D’abord, deux évidences à propos de Razzia : 1) son auteur, Nabil Ayouch a beaucoup à (re)dire sur la société marocaine et 2) ses critiques sont justifiées et les intentions du film sont bonnes. Mais une liste de critiques fondées et de bonnes intentions font-elles un bon film ?
Parfois oui, si le film n’est pas qu’un réquisitoire, et que, entre autres, des personnages viennent l’incarner, que la mise en scène vient lui donner des images mémorables.
Mais parfois non, lorsque le film renonce au cinéma et se réduit à administrer des critiques.

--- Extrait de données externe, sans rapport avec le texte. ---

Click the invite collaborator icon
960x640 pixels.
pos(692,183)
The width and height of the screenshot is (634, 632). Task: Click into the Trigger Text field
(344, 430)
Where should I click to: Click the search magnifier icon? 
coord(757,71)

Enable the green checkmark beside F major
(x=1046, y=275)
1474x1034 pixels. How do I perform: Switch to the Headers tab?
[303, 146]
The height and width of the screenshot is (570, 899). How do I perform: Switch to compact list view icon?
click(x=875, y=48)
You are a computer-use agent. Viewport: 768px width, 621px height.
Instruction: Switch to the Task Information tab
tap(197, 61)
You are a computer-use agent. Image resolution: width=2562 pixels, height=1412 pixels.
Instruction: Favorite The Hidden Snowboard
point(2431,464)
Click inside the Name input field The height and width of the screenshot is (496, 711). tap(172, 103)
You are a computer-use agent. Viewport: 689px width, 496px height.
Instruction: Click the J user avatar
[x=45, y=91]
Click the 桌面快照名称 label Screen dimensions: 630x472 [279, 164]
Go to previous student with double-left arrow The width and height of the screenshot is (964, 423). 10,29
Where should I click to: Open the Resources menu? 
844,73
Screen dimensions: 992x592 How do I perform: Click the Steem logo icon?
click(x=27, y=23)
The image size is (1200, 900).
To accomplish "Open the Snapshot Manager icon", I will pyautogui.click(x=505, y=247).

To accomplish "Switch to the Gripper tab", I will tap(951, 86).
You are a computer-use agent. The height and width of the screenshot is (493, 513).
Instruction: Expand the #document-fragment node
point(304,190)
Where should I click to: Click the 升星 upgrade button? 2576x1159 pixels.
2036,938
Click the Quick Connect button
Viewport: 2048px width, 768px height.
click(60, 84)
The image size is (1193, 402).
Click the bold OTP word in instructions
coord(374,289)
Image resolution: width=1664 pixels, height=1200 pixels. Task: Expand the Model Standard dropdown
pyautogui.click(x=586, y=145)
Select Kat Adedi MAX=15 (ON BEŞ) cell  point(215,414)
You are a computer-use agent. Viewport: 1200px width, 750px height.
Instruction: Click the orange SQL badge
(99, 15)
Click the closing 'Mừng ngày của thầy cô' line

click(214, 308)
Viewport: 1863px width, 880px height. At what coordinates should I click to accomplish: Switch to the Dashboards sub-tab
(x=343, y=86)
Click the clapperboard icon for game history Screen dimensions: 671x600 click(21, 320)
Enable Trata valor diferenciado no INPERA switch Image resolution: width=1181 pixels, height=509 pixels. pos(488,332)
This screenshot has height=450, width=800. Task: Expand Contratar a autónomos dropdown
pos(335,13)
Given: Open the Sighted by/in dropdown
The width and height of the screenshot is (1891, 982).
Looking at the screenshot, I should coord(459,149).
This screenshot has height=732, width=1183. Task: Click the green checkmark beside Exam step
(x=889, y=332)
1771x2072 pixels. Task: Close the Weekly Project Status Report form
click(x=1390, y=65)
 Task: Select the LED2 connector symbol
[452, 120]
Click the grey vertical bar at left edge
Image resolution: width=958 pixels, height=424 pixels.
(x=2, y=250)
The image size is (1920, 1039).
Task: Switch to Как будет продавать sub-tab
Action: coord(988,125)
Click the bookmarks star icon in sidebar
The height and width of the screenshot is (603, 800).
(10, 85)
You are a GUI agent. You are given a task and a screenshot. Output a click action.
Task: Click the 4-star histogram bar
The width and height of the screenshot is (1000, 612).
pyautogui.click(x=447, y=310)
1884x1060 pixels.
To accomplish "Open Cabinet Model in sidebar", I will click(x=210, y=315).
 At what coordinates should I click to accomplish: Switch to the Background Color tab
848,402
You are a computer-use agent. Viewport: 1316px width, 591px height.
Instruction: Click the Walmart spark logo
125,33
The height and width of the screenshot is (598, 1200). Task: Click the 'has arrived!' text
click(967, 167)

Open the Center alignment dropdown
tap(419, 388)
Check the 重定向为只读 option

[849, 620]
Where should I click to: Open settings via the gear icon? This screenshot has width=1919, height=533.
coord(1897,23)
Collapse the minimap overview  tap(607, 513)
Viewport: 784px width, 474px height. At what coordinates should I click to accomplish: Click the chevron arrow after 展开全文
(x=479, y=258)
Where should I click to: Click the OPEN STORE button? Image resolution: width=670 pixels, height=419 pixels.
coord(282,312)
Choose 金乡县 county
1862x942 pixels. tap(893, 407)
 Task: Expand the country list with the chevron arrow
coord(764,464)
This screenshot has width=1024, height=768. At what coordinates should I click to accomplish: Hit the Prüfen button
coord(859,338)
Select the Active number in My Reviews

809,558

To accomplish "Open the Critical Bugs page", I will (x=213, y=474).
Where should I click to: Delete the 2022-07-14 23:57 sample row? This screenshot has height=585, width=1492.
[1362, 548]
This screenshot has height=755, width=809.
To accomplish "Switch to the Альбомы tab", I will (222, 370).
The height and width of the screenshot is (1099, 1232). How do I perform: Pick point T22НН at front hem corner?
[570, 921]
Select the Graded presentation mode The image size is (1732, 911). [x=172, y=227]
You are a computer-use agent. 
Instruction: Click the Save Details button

Difficile de classer Razzia dans l’une ou l’autre catégorie. Car il y a de beaux personnages, tous les cinq touchants… mais le film ne leur laisse pas le temps de vivre grand-chose, si bien qu’ils restent fonctionnels.
Le film a trop à dire : l’islamisation du pays, la mort des particularismes culturels, l’antisémitisme, l’homophobie, la misogynie, le machisme, le patriarcat, les inégalités sociales, l’influence occidentale… Et finalement, ce trop-plein dessert le film : chaque problème est à peine esquissé, incarné par un personnage, aussitôt remplacé par un autre personnage qui illustre une nouvelle faille sociale, etc. Le montage entraîne le spectateur d’un personnage à un autre, d’un thème à un autre, sans qu’ils soient approfondis, sans que ceux-ci soient organiquement liés, sans donner l’impression d’un tout.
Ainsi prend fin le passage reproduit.